#### [DATASET CONTENT]
# # #

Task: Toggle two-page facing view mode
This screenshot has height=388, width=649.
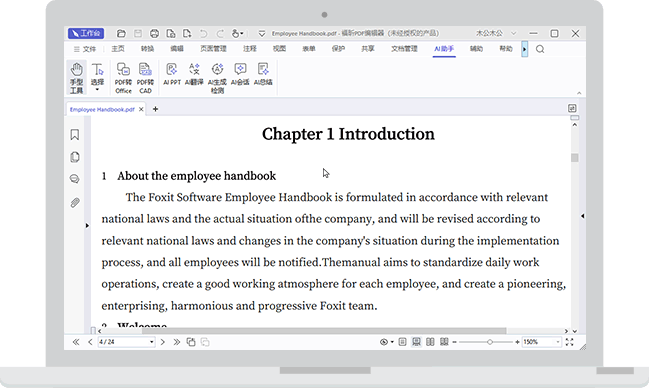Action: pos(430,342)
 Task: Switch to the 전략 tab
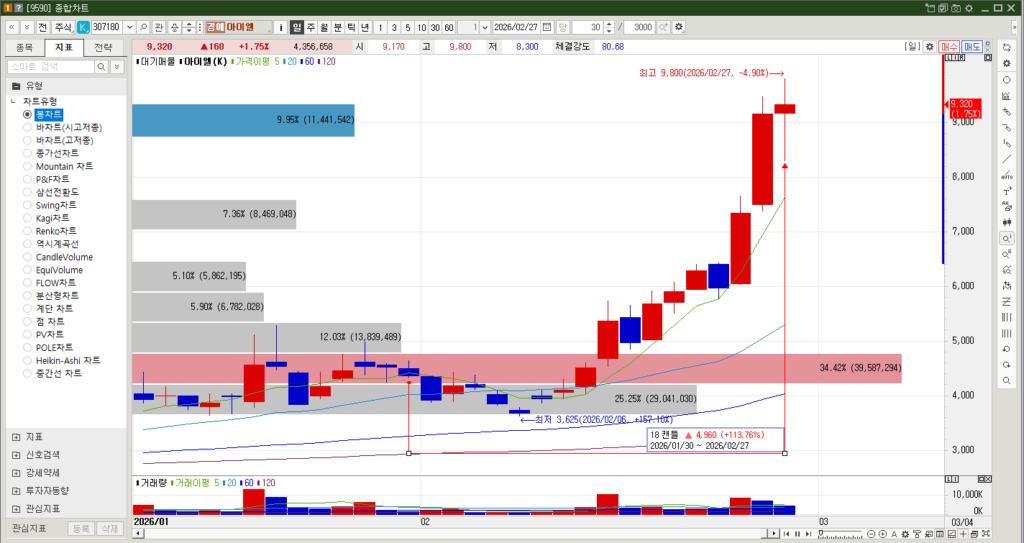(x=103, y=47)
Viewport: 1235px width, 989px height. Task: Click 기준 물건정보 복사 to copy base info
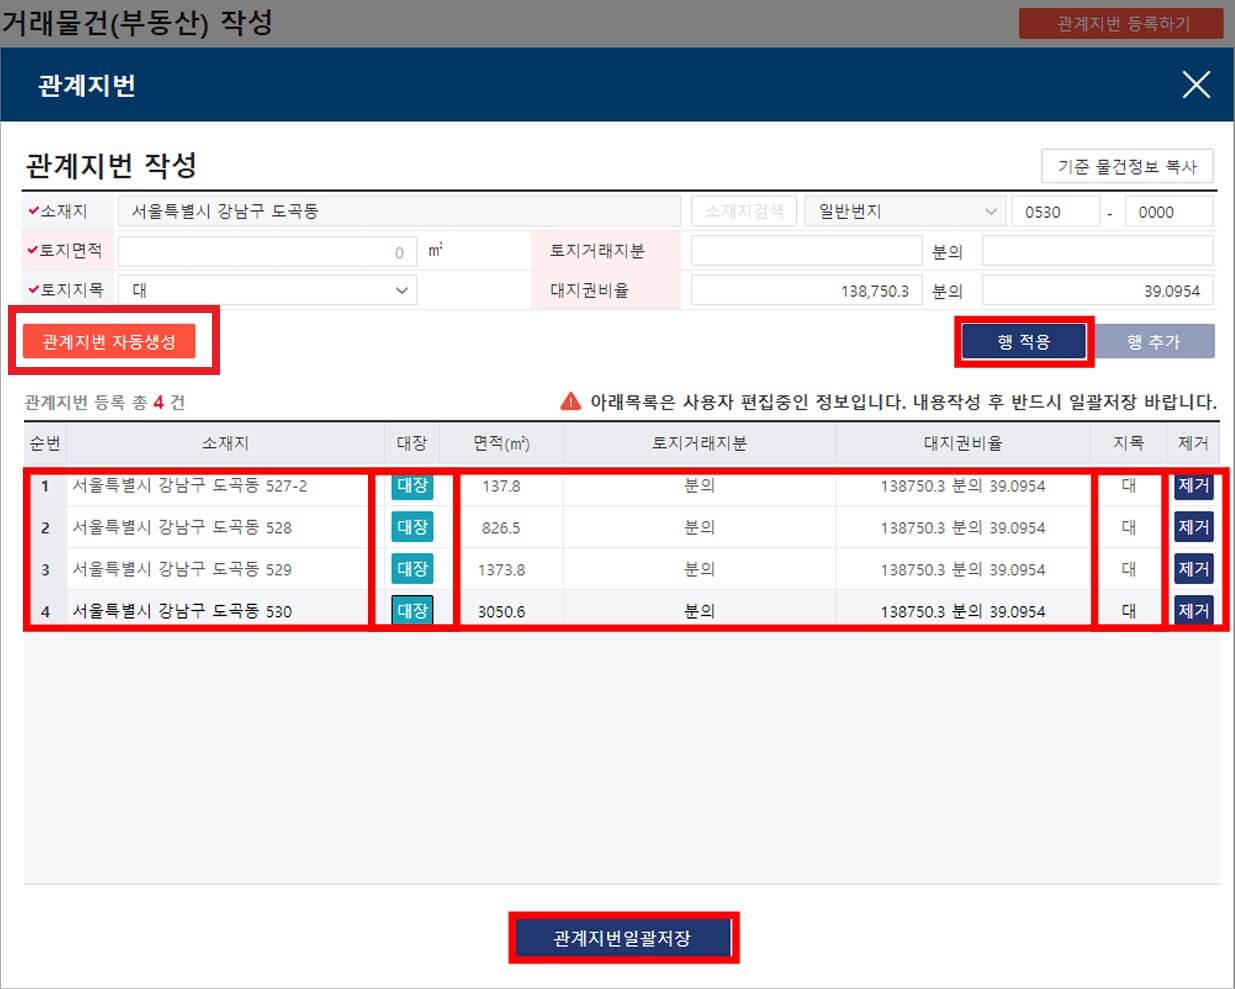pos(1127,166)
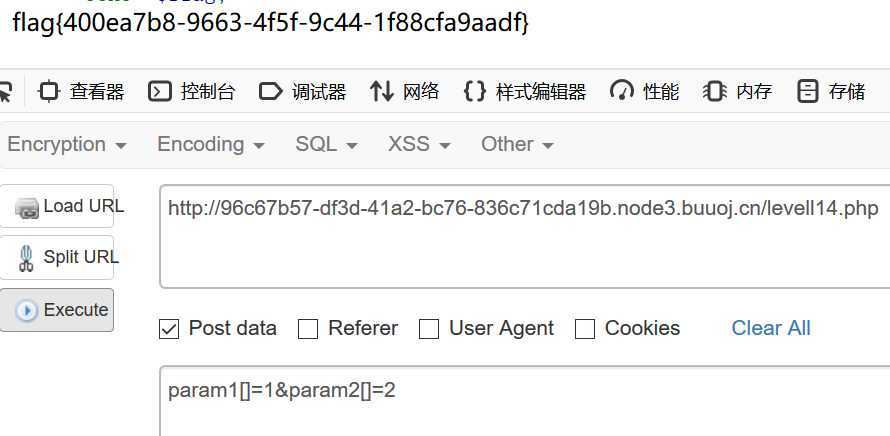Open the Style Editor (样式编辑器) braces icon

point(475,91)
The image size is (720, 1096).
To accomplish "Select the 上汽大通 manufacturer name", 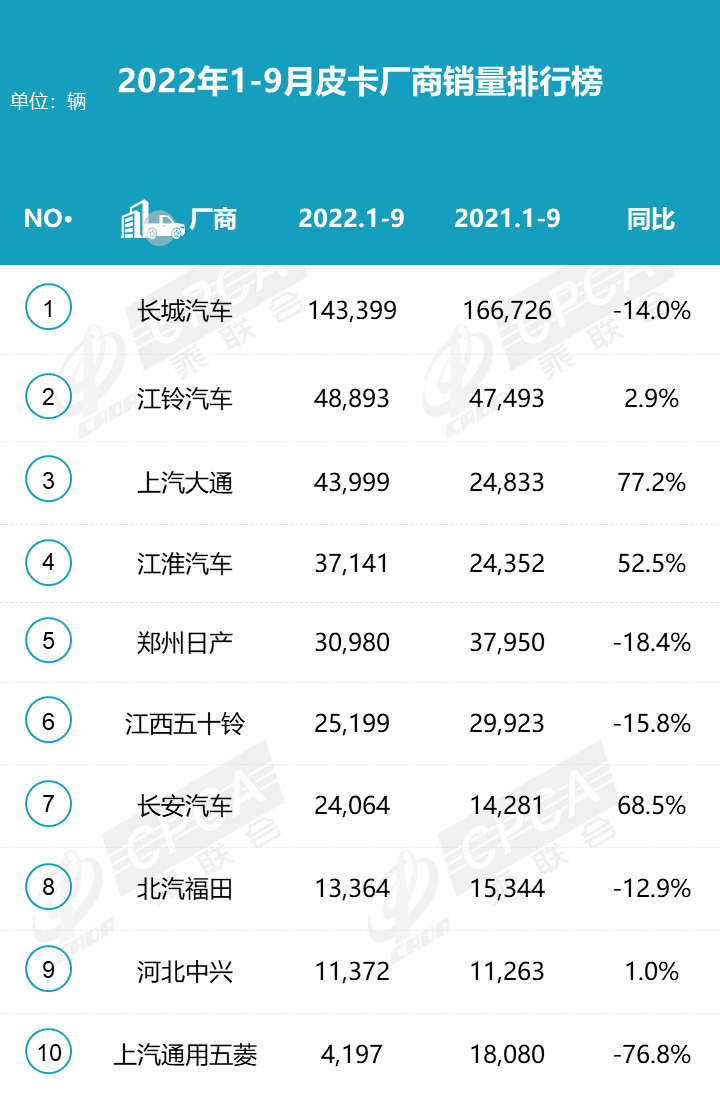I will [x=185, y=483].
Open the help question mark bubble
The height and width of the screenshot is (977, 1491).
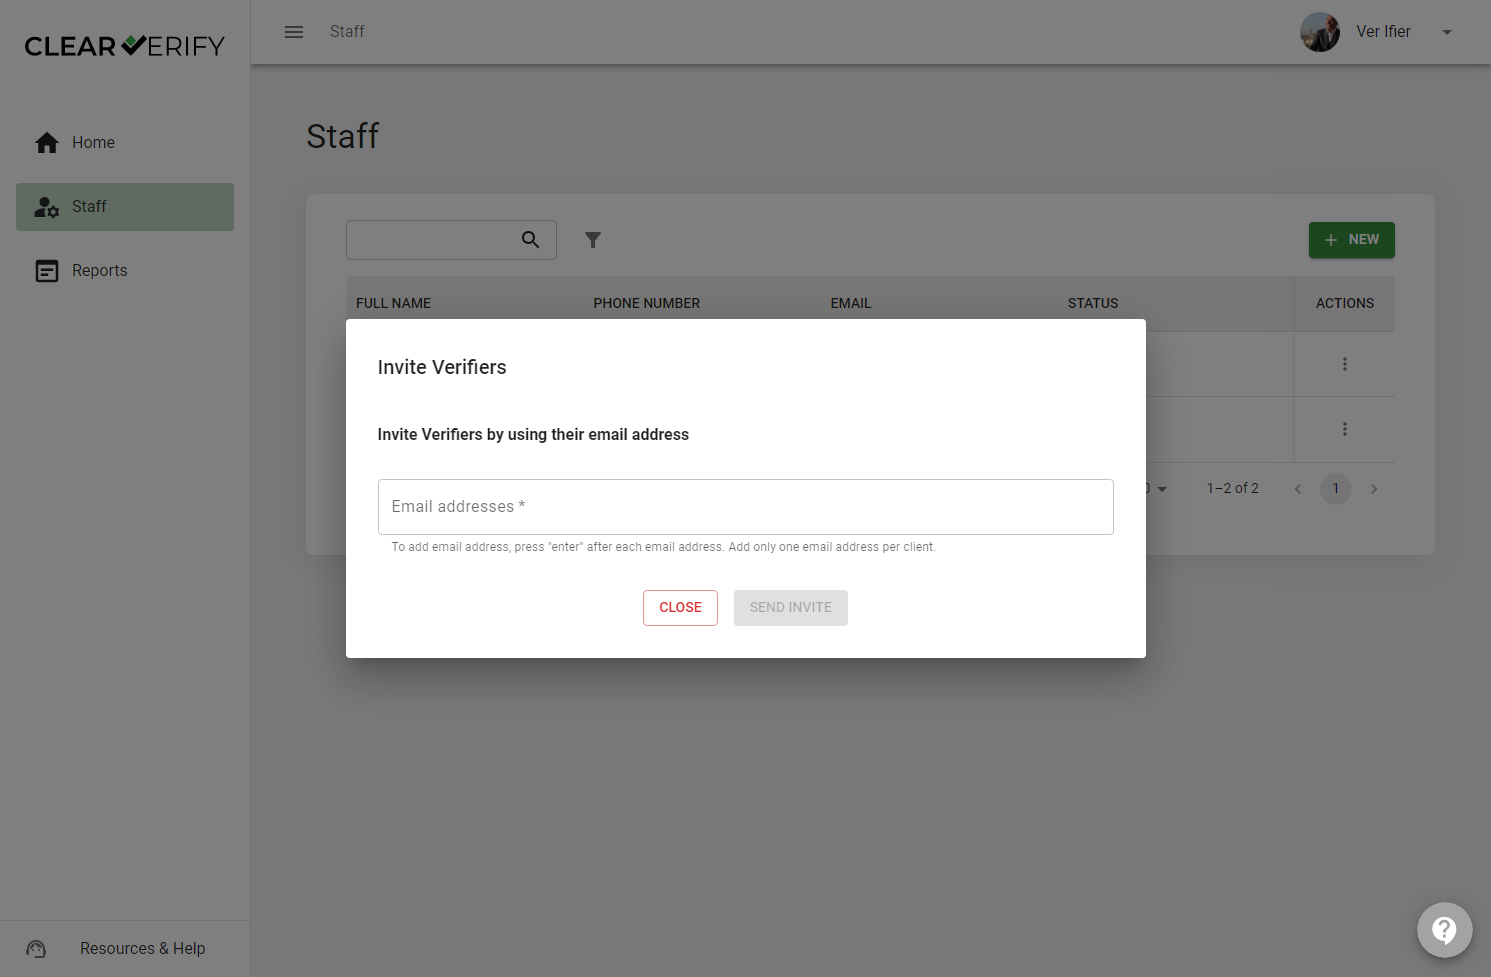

# # #

#### [ACTIVITY]
Leave out the pictures and return, exactly as written, only the lines from the line with "Open the help question mark bubble" through the end of the records above.

#### [EXERCISE RESULT]
Open the help question mark bubble
The height and width of the screenshot is (977, 1491).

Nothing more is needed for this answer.